Überlebte Lessing den 11. September?


08.03.2006 / LOKALAUSGABE / DINSLAKEN
LESUNG / Bei Daniel & Haibach gabs ein Wiedersehen mit dem früheren Intendanten der Burghofbühne. Er machte die Buchhandlung zur Bühne.

VOERDE. Ein Wiedersehen mit Hanfried Schüttler ermöglichte der Verein r(h)ein-kultur-welt in der Reihe "Wagnis und Weg". Der Ex-Intendant der Burghofbühne las und spielte am Dienstag bei Daniel & Haibach in Voerde Gotthold Ephraim Lessing. Lessings gesellschaftspolitische und religionskritische Positionen waren und sind ein Wagnis. Wir, so Schüttler, befinden uns weiter auf dem Weg zur Aufklärung. Oder endete diese am 11. September 2001?

Hanfried Schüttler, in schlichtem Schwarz gekleidet, ist ein Mann des Theaters, "der Spielwiese für Intellektuelle". Er liest, analysiert, macht die Buchhandlung zur Bühne. Spielend nutzt er den Raum, bringt Lessings Worte unter die Leute. Eine Handpuppe ist Dialogpartner für den weisen Nathan. Bürgerliches Theater, Theater fürs Volk? Lessing zog keine Schranken, er richtete sich an den selbstständig denkenden Menschen. Der Appell des späteren "Klassikers": "Wir wollen weniger erhoben und fleißiger gelesen sein." Lessing ist Pflichtlektüre der Oberstufe, Schüler sah man Dienstag nicht.

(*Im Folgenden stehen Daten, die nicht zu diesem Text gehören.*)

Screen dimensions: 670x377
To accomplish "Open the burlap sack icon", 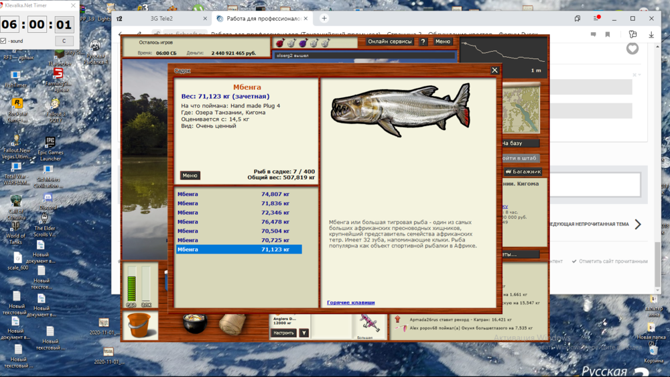I will (x=234, y=325).
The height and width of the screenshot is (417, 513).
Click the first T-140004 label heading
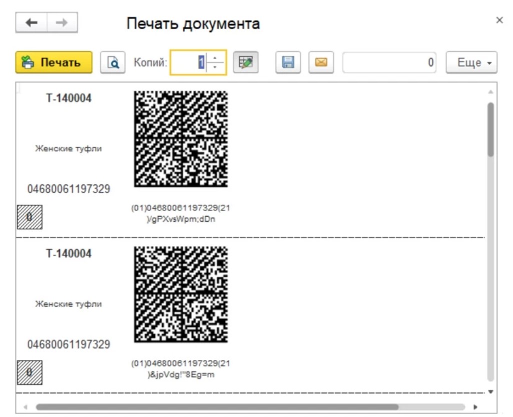pos(69,98)
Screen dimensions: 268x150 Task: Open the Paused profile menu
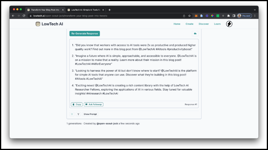pyautogui.click(x=244, y=16)
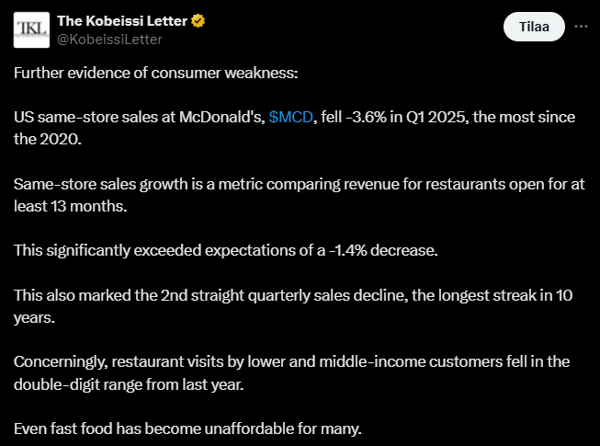Screen dimensions: 600x446
Task: Click the gold verified badge
Action: tap(198, 20)
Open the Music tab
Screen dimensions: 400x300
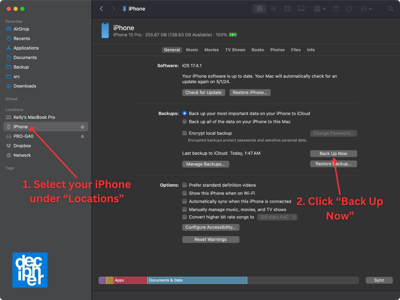(x=192, y=50)
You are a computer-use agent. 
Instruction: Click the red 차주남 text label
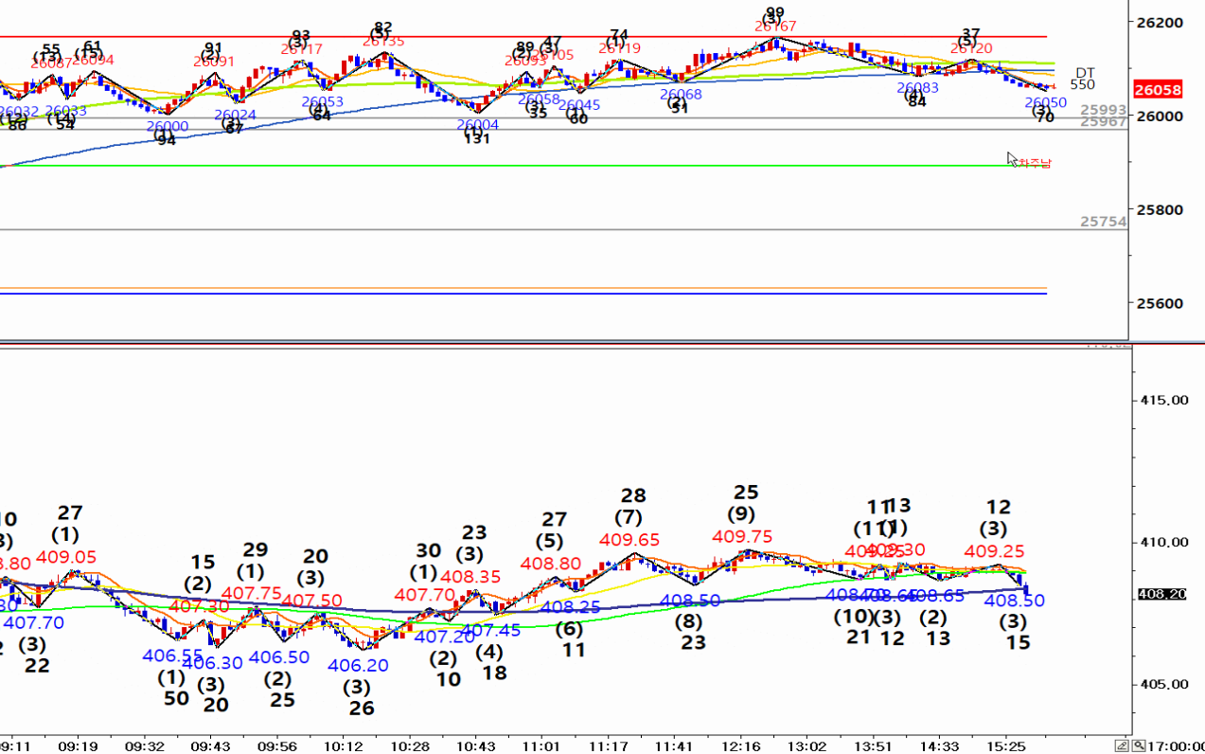coord(1034,163)
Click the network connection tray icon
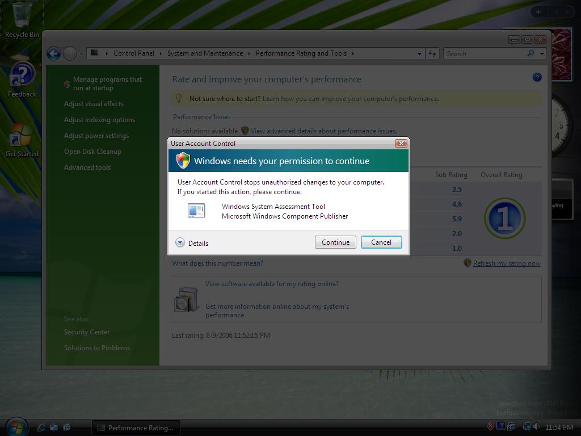This screenshot has width=581, height=436. click(527, 427)
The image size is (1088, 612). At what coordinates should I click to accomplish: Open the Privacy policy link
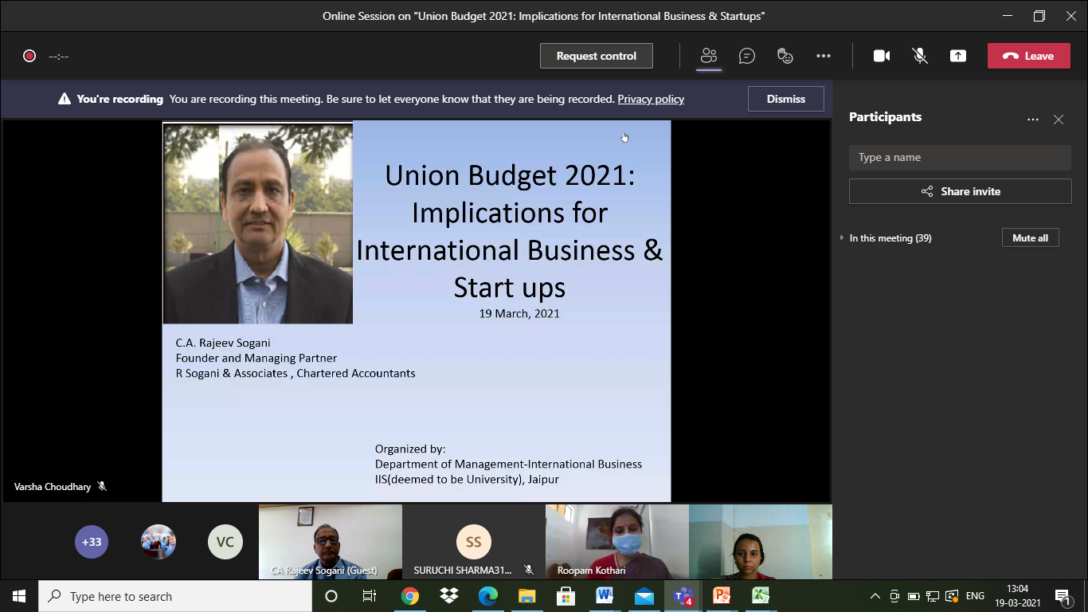pos(650,100)
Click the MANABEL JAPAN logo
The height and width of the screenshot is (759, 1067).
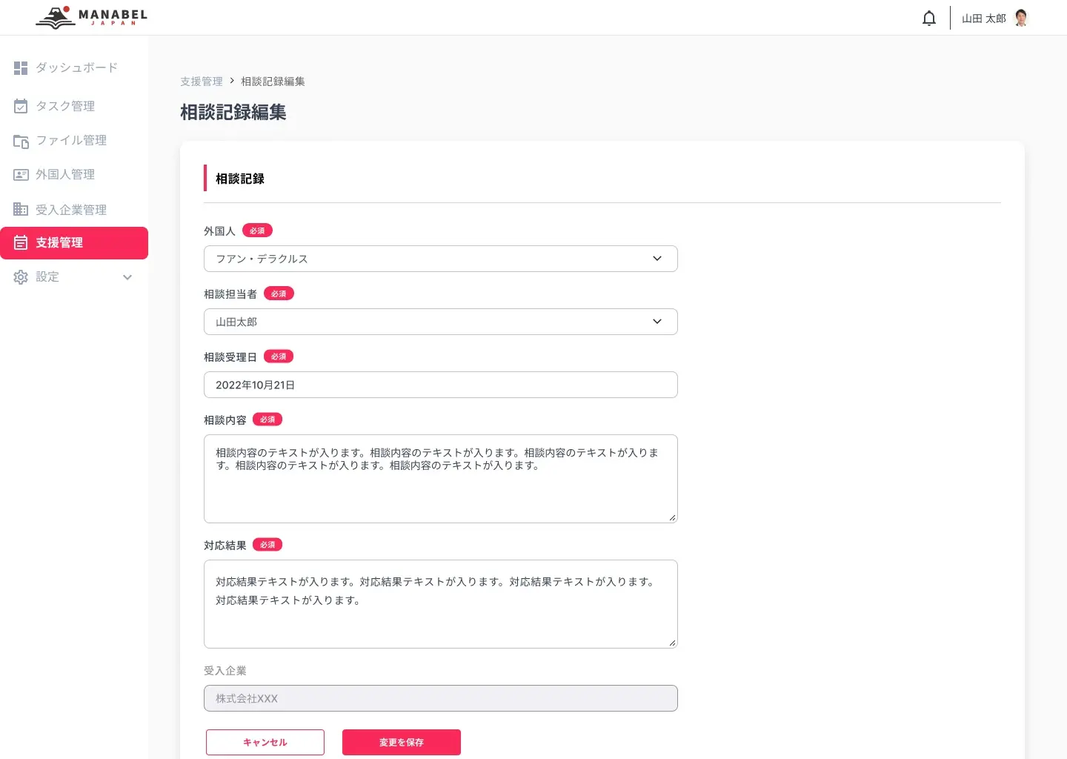tap(90, 16)
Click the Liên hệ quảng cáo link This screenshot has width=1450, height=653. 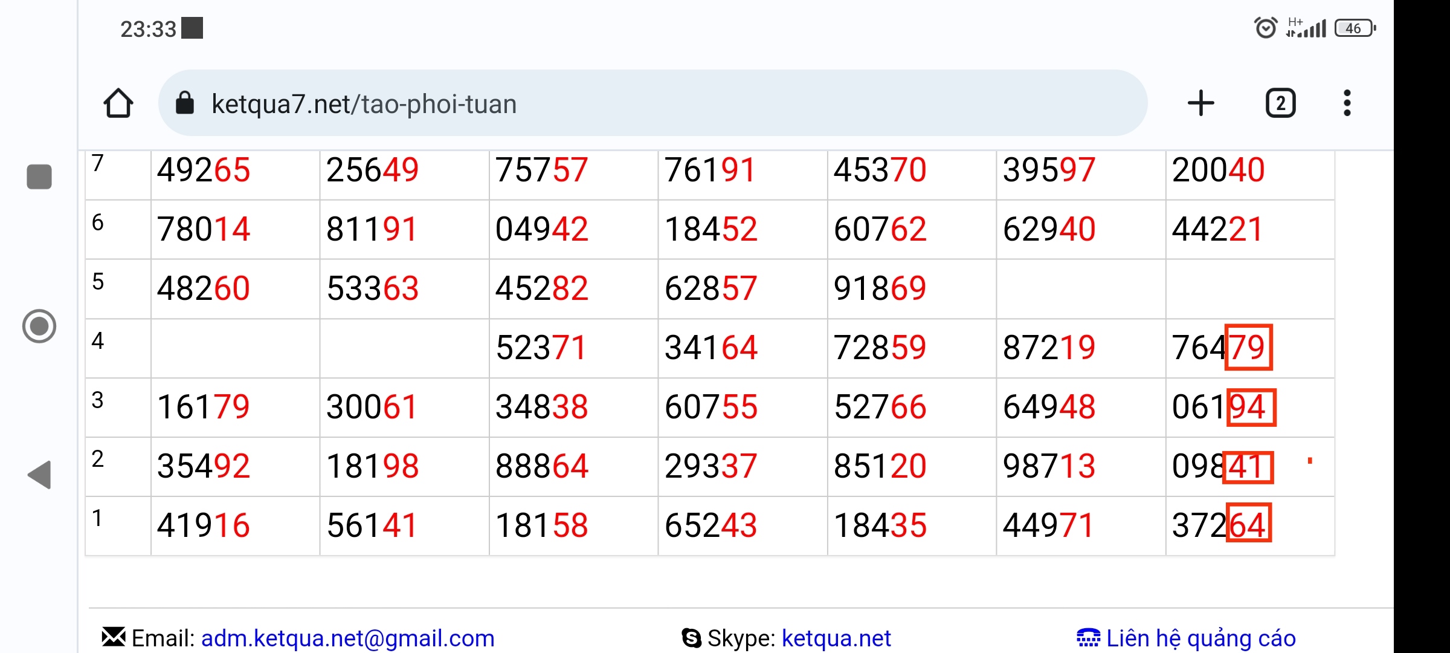(1200, 638)
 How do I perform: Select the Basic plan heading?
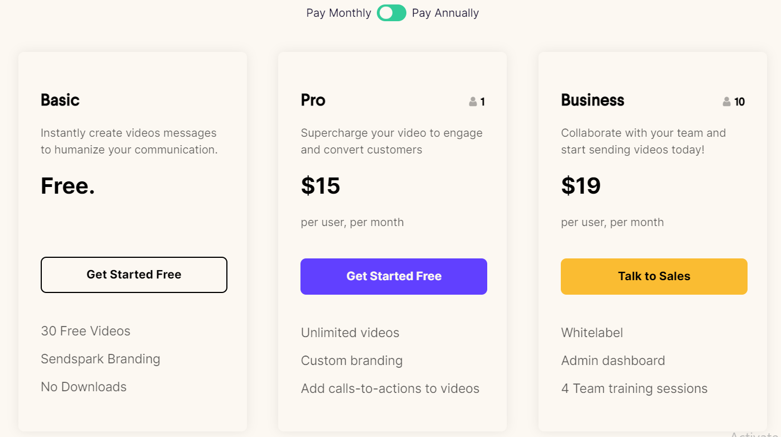[60, 100]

Dabei betonte Schüttler die Modernität Lessings, ohne auf den historischen Kontext zu verzichten. Zog Parallelen zwischen Friedrich II., der den Siebenjährigen Krieg als Präventionsschlag deklarierte, und der Großmacht im Kampf gegen "Schurkenstaaten". Analysierte heutige "Klassenschranken", die sich in Zeiten von Hartz IV nicht mehr im Geld, sondern in der Bildung manifestieren. Verglich "Philotas" mit Selbstmordattentätern. Lessings Überzeugung: "Alles, was Blut kostet, ist kein Blut wert". Auch die Ringparabel ist brisanter denn je. Der Autor schrieb, er wäre froh, wenn nur einer unter Tausend nach der Lektüre seine Religion in Frage stelle.

Schüttler baut den Aufklärer Lessing gegen den Aufklärungsdespoten Friedrich II. auf. Der Preußenkönig setzt auf Französisch, Lessing spricht deutsch für das Volk. Friedrich verfüttert Hunderttausende als Kanonenfutter, Lessing erklärt, Vaterlandsliebe sei eine heroische Schwäche, der er gerne entbehre. Trotzdem wird er für den Staat arbeiten. Verarbeitet den Widerspruch in der Fabel von Löwe und Esel. Opportun ist, was dem Mächtigen nützt, Aufsteigen kann man dadurch nicht.

Dabei dachte der Begründer des bürgerlichen Trauerspiels radikaler, als er handelte: Die bürgerliche Gesellschaft müsse noch ganz aufgehoben werden. Der Mensch werde dann erst gut regiert werden, wenn er keiner Regierung mehr bedürfte. So zitierte ihn ein Freund. Die Hörer bedachten Schüttler mit lang anhaltendem Applaus.